One such example came in the immediate aftermath of Milan-San Remo, when the youngster was handed his freedom at the Settimana Coppi e Bartali. Sixth place in the concluding time trial helped to lift him to a final position of ninth overall, but he came away realising that he could have achieved more.

"Coppi e Bartali was really good but I think I also made the biggest tactical mistakes I've ever made at a race; every day there was something that would just set me back," Powless said. "Some of them were my fault, some of them were just luck.
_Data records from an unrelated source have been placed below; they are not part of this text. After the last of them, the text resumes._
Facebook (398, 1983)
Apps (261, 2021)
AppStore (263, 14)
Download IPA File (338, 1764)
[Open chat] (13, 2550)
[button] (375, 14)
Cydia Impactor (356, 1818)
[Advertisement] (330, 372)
But at the end of the day it was a really good race for me and I think that my fitness was very good. It was really fun to be able to race for myself and get that opportunity."

Like his compatriot Sepp Kuss, Powless was weaned on a steady diet of WorldTour stage racing in 2018, with appearances at the Tour of the Basque Country, Tour of California and the Critérium du Dauphiné in the opening half of the season. In the latter part of the year, he played a key supporting role as Kuss claimed three stage wins and the overall victory at the Tour of Utah, before helping himself to seventh overall at the Tour of Britain in September.
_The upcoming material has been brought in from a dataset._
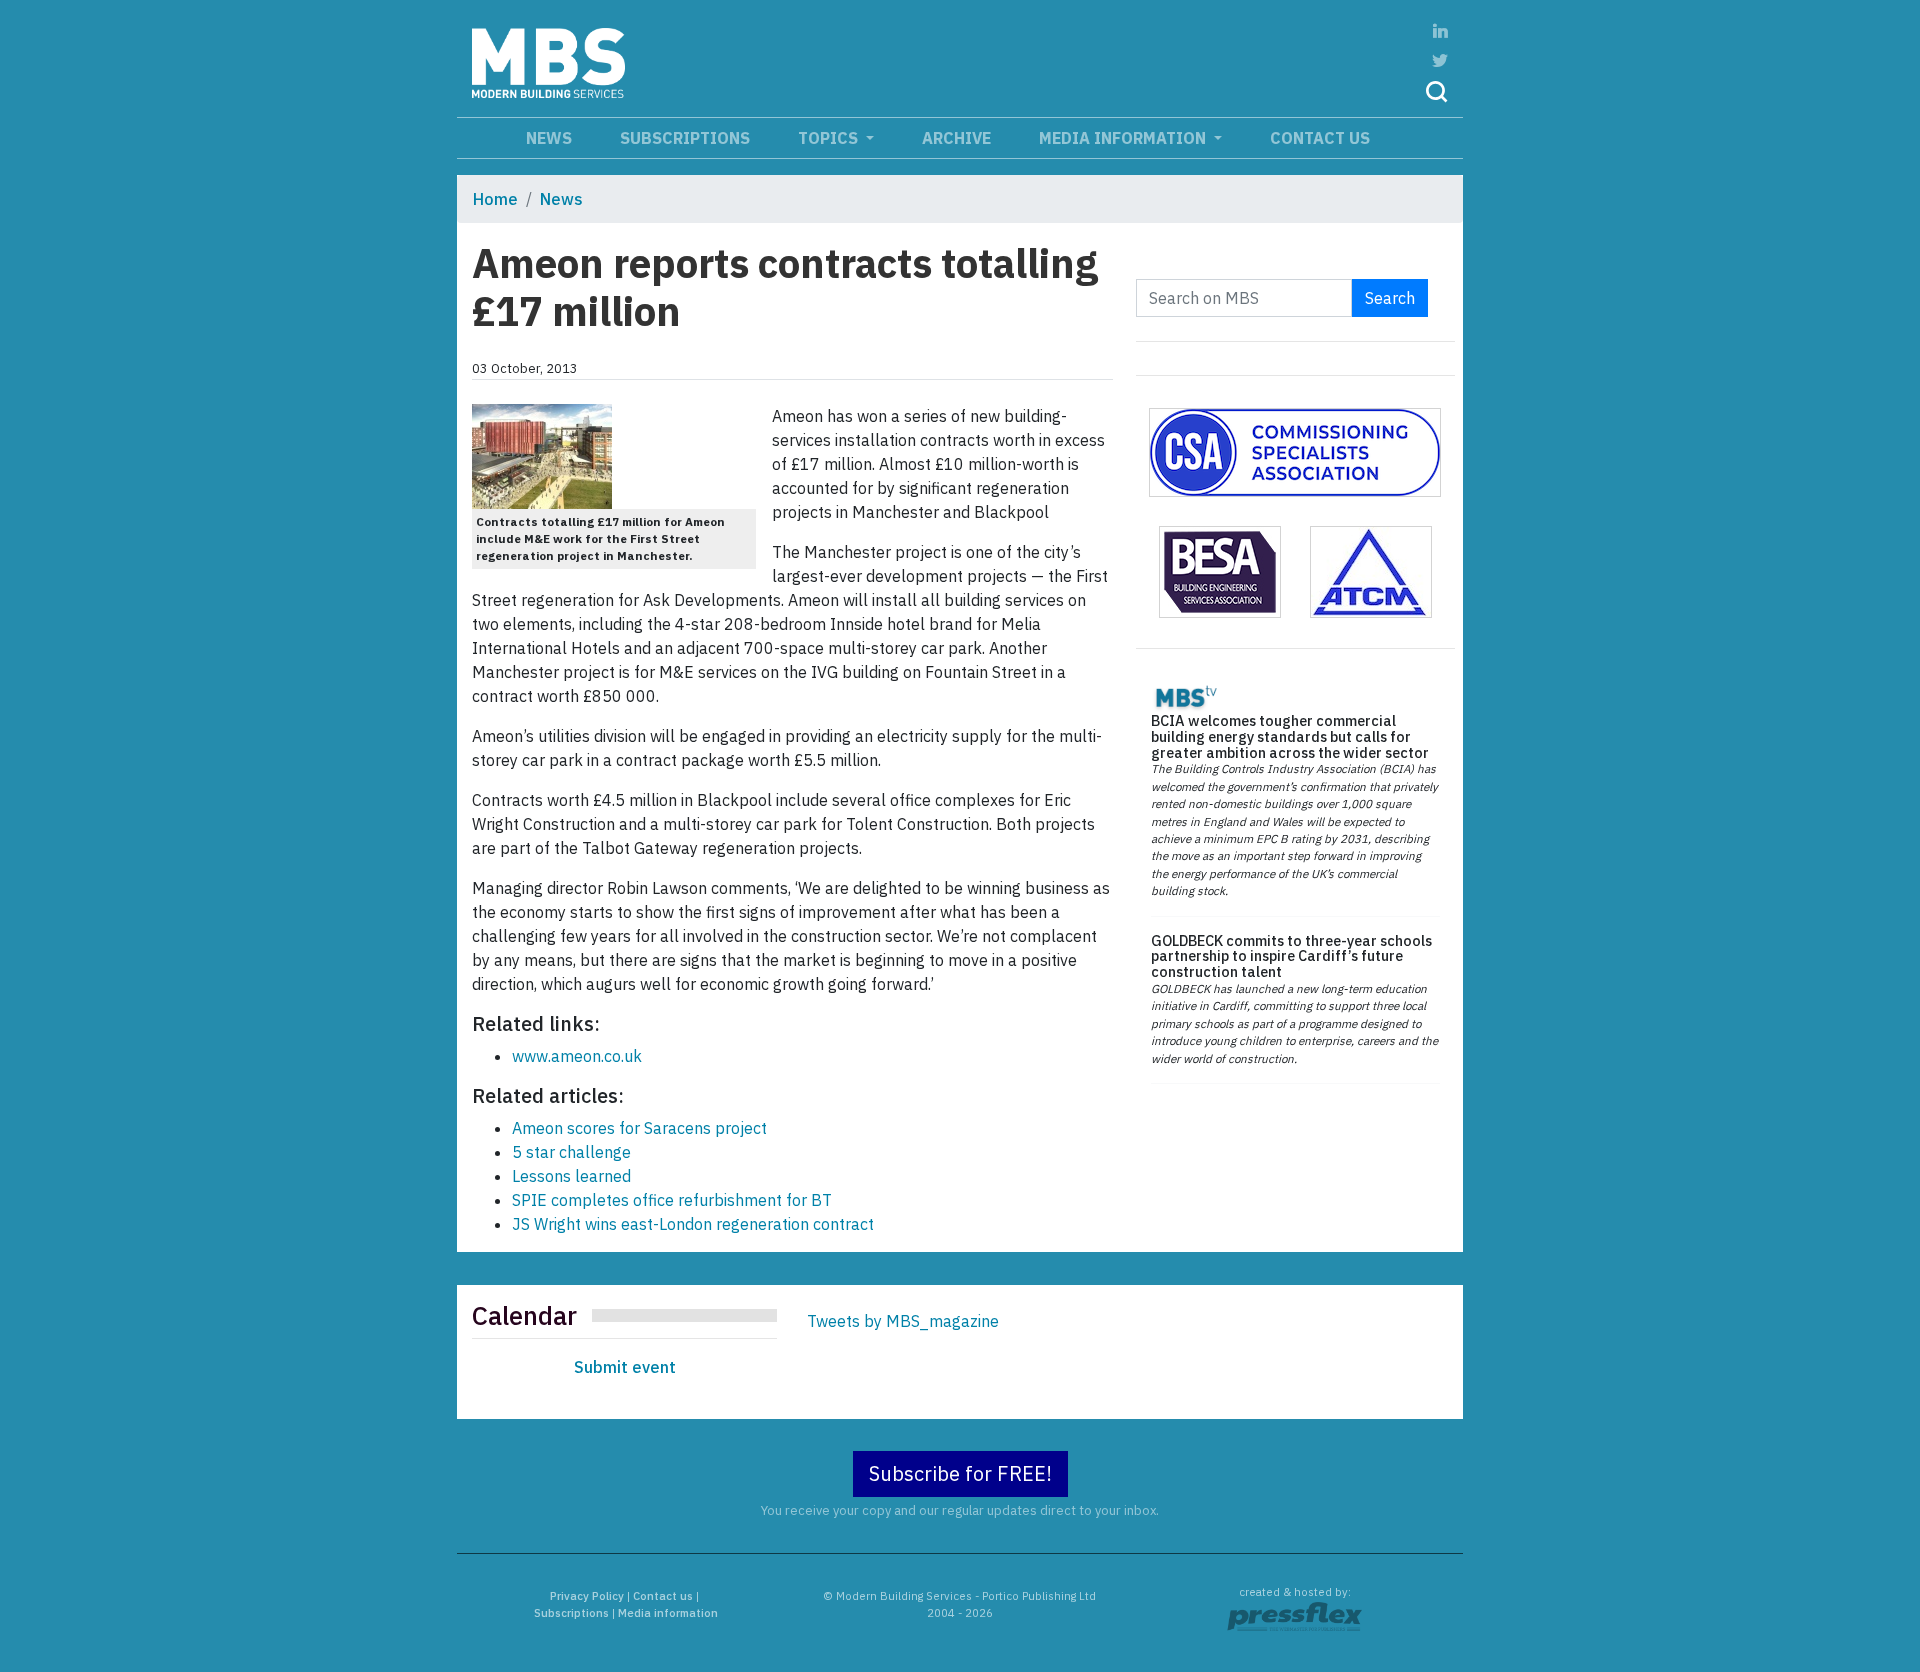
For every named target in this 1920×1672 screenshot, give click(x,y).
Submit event (625, 1367)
Comparisons with Kuss' remarkable progress are as irrelevant as they are inevitable. For one thing, Kuss is two years Powless' senior, but, in any case, no two riders' trajectories are ever the same. Powless picks his second place behind Kuss at Mount Nebo in August as a highlight of his 2018 season and, having only turned 22 in September, he feels under no immediate pressure to score a first professional win of his own.

"It will take some time and you never really know when you'll have a good result or a break-out moment," Powless said. "You just have to keep building on your current position and then hopefully eventually it will pay off. I'm looking pretty far into the future as well. I wasn't too concerned about getting results this year, it's been about getting to know the races and getting to know the team."

2019 and beyond

Although Powless' current contract with LottoNL-Jumbo expires at the end of the 2019 season, the squad – which will be known as Team Jumbo from January 1 – has already intimated that it is taking a long-term view of the Californian's progress, with plans for his development as a Grand Tour rider that extend far beyond his existing deal.
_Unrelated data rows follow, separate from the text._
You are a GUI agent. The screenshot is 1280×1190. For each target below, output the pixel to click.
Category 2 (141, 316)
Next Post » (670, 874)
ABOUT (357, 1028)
"The team is in a pretty unique situation where they have a committed sponsor for the foreseeable future, at least the next four or five years, so they can invest in riders like that and talk about four years down the road," Powless said. "At a lot of others teams, they may talk about four or five years down the road, but they have a sponsor that's only got a contract with the team for another year or two.

"I think they're really trying to take advantage of that, to develop riders and hopefully develop GC riders, which is what I'm hoping to be because of my ability to time trial and climb on occasion."

Returning to races like the Tour of the Basque Country – where he helped Primoz Roglic to overall victory this year – and the Tour of California would be a useful gauge of Powless' progress next season, though his 2019 racing schedule is yet to be mapped out in full.

"I'll just trust what the team have in mind for me, because they've been doing a pretty good job about my development so far," said Powless, who acknowledged that a debut Grand Tour could be on the cards in 2019.

"Being able to go back to America to have reset periods is also good mentally, but I think I'm definitely riding a full year in Europe next year. If I'm doing a Grand Tour in the beginning of the year, then I won't be doing California. California would always be a nice race to go back to, it's WorldTour and it's a race in America, but if I'm not going, then that's probably a good sign that I'd be doing a big race, so I'll take whatever I can get."